Подумайте может это кармическая реакция на то,что человек с проростками уничтожает джив?они не были предназначены ему в пищу! кто- встречал в наших книгах про проростки?

----------


## Гокуланатх дас

> Подумайте может это кармическая реакция на то,что человек с проростками уничтожает джив?они не были предназначены ему в пищу! кто- встречал в наших книгах про проростки?


Про борщ и вареники в наших книгах тоже как то не очень...
Почему Вы полагаете, что в пророщеных зернах какие-то другие дживы, чем в непророщенных (которых мы безнаказанно варим) ?
Тут уже скорее другое - кто-то упоминал, что Кришна не принимает пророщенные зерна. Но опять же, ссылки на шастры не было.

----------


## Сергей Федорович

> Почему Вы полагаете, что в пророщеных зернах какие-то другие дживы, чем в непророщенных (которых мы безнаказанно варим) ?

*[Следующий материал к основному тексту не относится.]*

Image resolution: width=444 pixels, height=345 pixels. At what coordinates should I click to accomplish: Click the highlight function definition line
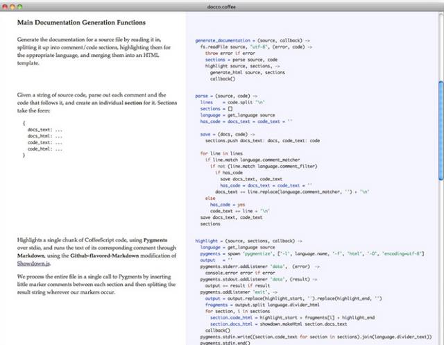click(250, 240)
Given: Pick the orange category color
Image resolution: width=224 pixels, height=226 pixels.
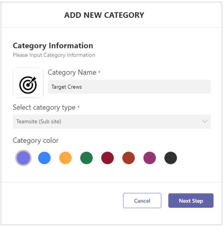Looking at the screenshot, I should (x=65, y=158).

В непророщенных зернах есть дживы?,если можете подтвердите из писаний.Пожалуйста

----------


## Lakshmana Prana das

> В непророщенных зернах есть дживы?,если можете подтвердите из писаний.Пожалуйста


БГ 8.3. Комм.
"Когда хорошая карма, обретенная посредством жертвоприношений, исчерпается, живое существо спускается на землю в виде дождя, затем принимает форму зерна, зерно съедается мужчиной и превращается в семя, которое оплодотворяет женщину, и так живое существо вновь достигает человеческой формы жизни, чтобы совершать жертвоприношения и повторить тот же самый цикл снова."

----------


## Сергей Федорович

но из этого комментария не следует что в каждом земном зерне есть дживы




> Когда хорошая карма, обретенная посредством жертвоприношений, исчерпается, живое существо спускается на землю в виде дождя, затем принимает форму зерна


не понял,вы хотите сказать что в каждом зерне есть джива с райской планеты?

----------


## Lakshmana Prana das

> не понял,вы хотите сказать что в каждом зерне есть джива с райской планеты?

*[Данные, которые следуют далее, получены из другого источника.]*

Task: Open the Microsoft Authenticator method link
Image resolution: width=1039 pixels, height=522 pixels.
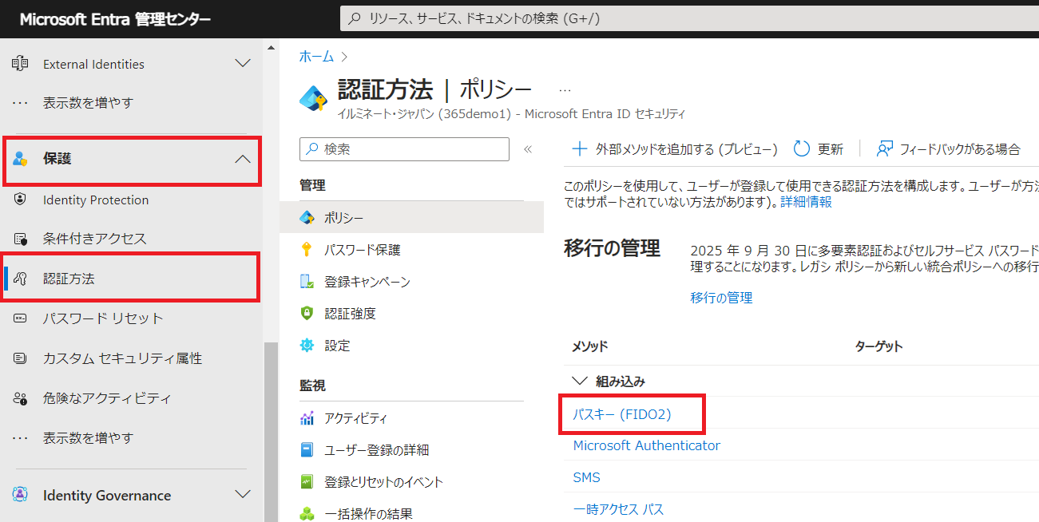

Не обязательно. Но возможно.

----------


## Сергей Федорович

> Не обязательно. Но возможно.


тогда совсем уж неприлично их проращивать)))

----------


## Марк

Беда вся в том, что дискуссия здесь ведётся преданными-вареноедами.
Не ощутив вкус сыроедения - это то же самое, как мясоеды критикуют вегетарианцев варёной пищи. Разговор глухого со слепым.

----------


## Рудольф

> Про борщ и вареники в наших книгах тоже как то не очень...
> Почему Вы полагаете, что в пророщеных зернах какие-то другие дживы, чем в непророщенных (которых мы безнаказанно варим) ?
> Тут уже скорее другое - кто-то упоминал, что Кришна не принимает пророщенные зерна. Но опять же, ссылки на шастры не было.

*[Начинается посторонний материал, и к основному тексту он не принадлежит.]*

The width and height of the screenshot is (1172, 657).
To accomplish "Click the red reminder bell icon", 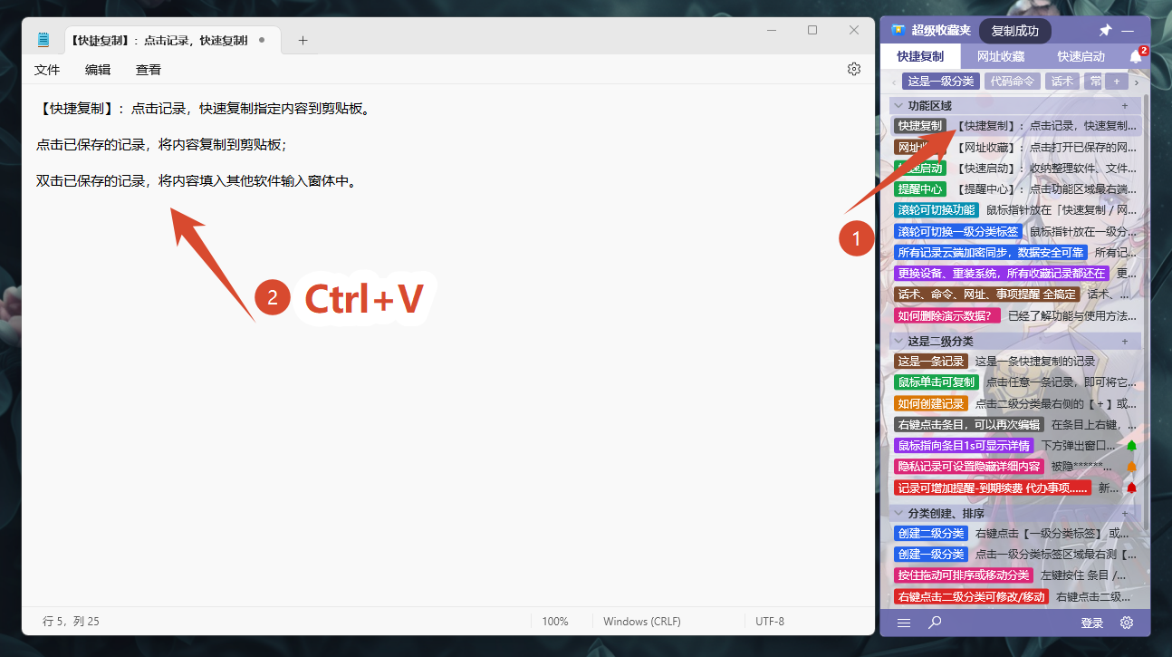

На днях слушал прогулку Прабхупады, там Он беседует с одним преданным и зашёл вопрос о вегетарианстве и том, что вегетарианцы также убивают растения. Шрила Прабхупада ответил, что зёрна, которые едят вегетарианцы уже не живые, то есть убийства не происходит. Вряд ли можно доказать, что зёрна, которые проращиваются - неживые...

----------


## Гокуланатх дас

> В непророщенных зернах есть дживы?,если можете подтвердите из писаний.Пожалуйста


Вопрос на самом деле занятный - когда именно в зерно входит джива. Мне почему-то казалось, что она там сидит "издавна", но вот Вы подкинули идею, что только перед проращиванием она туда залазит. Речь конечно идет не о дживах, идущих в человеческие тела, а о так сказать "растительных"  :smilies:  дживах.
В зародыш человека джива входит сразу же во время его образования и сидит там все 9 месяцев до рождения. Вот я и думал, что с растениями примерно так же. Но, действительно, доказательств этому я не слышал.

----------


## Гокуланатх дас

> На днях слушал прогулку Прабхупады, там Он беседует с одним преданным и зашёл вопрос о вегетарианстве и том, что вегетарианцы также убивают растения. Шрила Прабхупада ответил, что зёрна, которые едят вегетарианцы уже не живые, то есть убийства не происходит. Вряд ли можно доказать, что зёрна, которые проращиваются - неживые...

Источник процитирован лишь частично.